El que se acerque a Justine pensando que en ella va a encontrar una narración plagada de situaciones morbosas que alteran la imaginación del lector y lo transportan al mundo de la voluptuosidad… está en lo cierto, claro que sí. La señorita va pasando de ambiente en ambiente, siempre en contra de su voluntad, y en cada episodio aumentan las vejaciones, la dominación, la depravación (si tenemos a bien llamarla así, que de algún modo habrá que hacerlo).
Especialmente notable en ese sentido es la experiencia vivida entre los muros de un monasterio aislado en la campiña, donde Justine va a conocer ciertos límites corporales que jamás habría sospechado en la primera página de la novela, cuando se nos presenta como una muchacha virginal e inocente, convencida, eso sí, de que el de la virtud es el mejor sendero por el que transitar en esta vida, valle de lágrimas al fin y al cabo.
Pues bien, y de ahí el subtítulo de “los infortunios de la virtud”: mientras que la hermana de Justine, Juliette, opta por aprovecharse de los efectos que sus encantos provocan en los varones, nuestra protagonista elegirá el camino angosto de lo que ella considera virtuoso.
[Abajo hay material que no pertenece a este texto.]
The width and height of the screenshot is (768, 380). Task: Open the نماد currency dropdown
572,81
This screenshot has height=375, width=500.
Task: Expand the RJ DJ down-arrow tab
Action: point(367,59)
Y, pese a ello, paradójicamente, Justine es la desgraciada, la que es obligada a vivir situaciones que no desea vivir. Su caída en el abismo de la vergüenza es inversamente proporcional a la ascensión de Juliette en la escala social y del prestigio. Mientras la primera es violada inmisericordemente por monjes, señores y artesanos, la segunda triunfa y se abre paso con alegría merced a su altivez y al cinismo con el que se maneja.
¿Novela moral, por tanto? ¿Qué otra cosa si no, una obra en la que el autor, pese a estar encarcelado precisamente por sátiro, reflexiona acerca de la virtud, la moral, la antiquísima dicotomía entre el bien y el mal? Novela moral, sin duda, pero no un mamotreto vago repleto de definiciones huecas, sino un tratado acerca de la virtud donde el autor se gusta a sí mismo insertando todo aquello que salía de su burbujeante fantasía. Lo imaginamos, entre muros, ardiendo por dentro y escribiendo compulsivamente para huir de las imágenes que él mismo creaba. Quién sabe si describía los mismos hechos que lo llevaron a ser encarcelado…
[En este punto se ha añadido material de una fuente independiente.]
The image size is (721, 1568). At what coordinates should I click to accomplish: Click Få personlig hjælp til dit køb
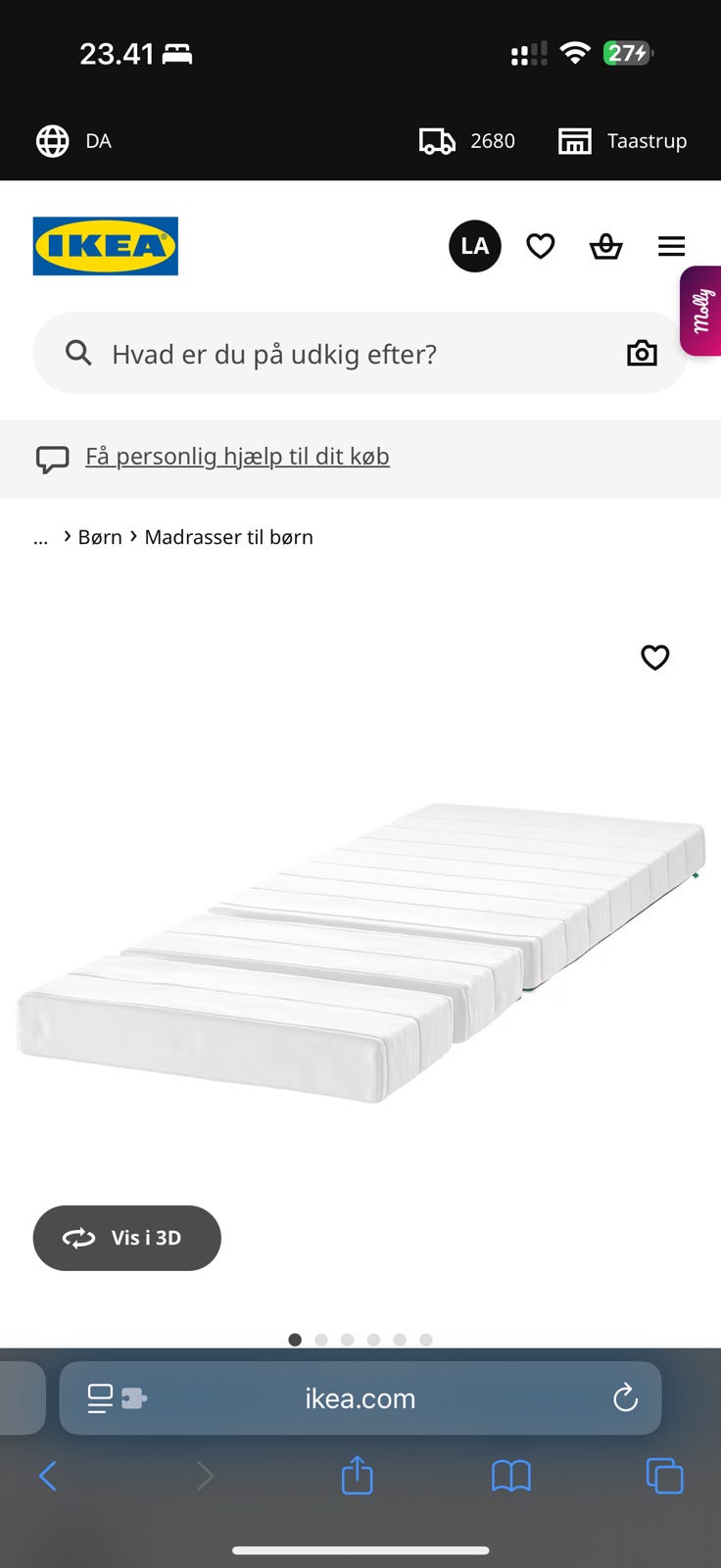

Y sí, volvemos al principio, nos mandaron a la cama pensando que así nos alejaban de la antediluviana presencia de los dos rombos, pero no sospechaban que entre las mantas invernales nos esperaba el gozoso cuerpo de Justine, la señorita virtuosa que vivió en sus carnes el inventario completo de retorcidas ocurrencias sensuales de todo un Marqués de Sade. Damos desde aquí las gracias, unas décadas más tarde, a quienes se inventaron lo de los rombos. De todo corazón.
Del final de Justine no decimos nada, sólo que semeja ser un rayo de clarividencia. Por lo demás, os dejamos directamente en manos de Sade, ahí es nada:
(...) Este, llamado padre Severino, era un hombre alto y de una belleza áspera, cuyos rasgos juveniles y físico robusto desmentía su edad verdadera, cincuenta y cinco años. El acento musical que adornaba sus palabras sugería su origen italiano, y la gracia de sus movimientos tenía ese estilo que se suele achacar a esa raza de libertinos. (...) El pasillo carecía de luz, y el padre Severino, apoyándose en una pared para orientarse, empujó a Justine por delante. Pasándole un brazo por la cintura, deslizó la otra mano por entre sus piernas y exploró las partes púdicas hasta que localizó el altar de Venus. Allí aferró su mano hasta que llegaron a la escalera que conducía a una habitación que estaba dos pisos más abajo de la iglesia. El cuarto estaba espléndidamente iluminado, y amueblado con gran lujo. Pero Justine apenas observó lo que la rodeaba pues sentados alrededor de una mesa en el centro de la sala se encontraban otros tres frailes y cuatro muchachas... ¡los siete totalmente desnudos!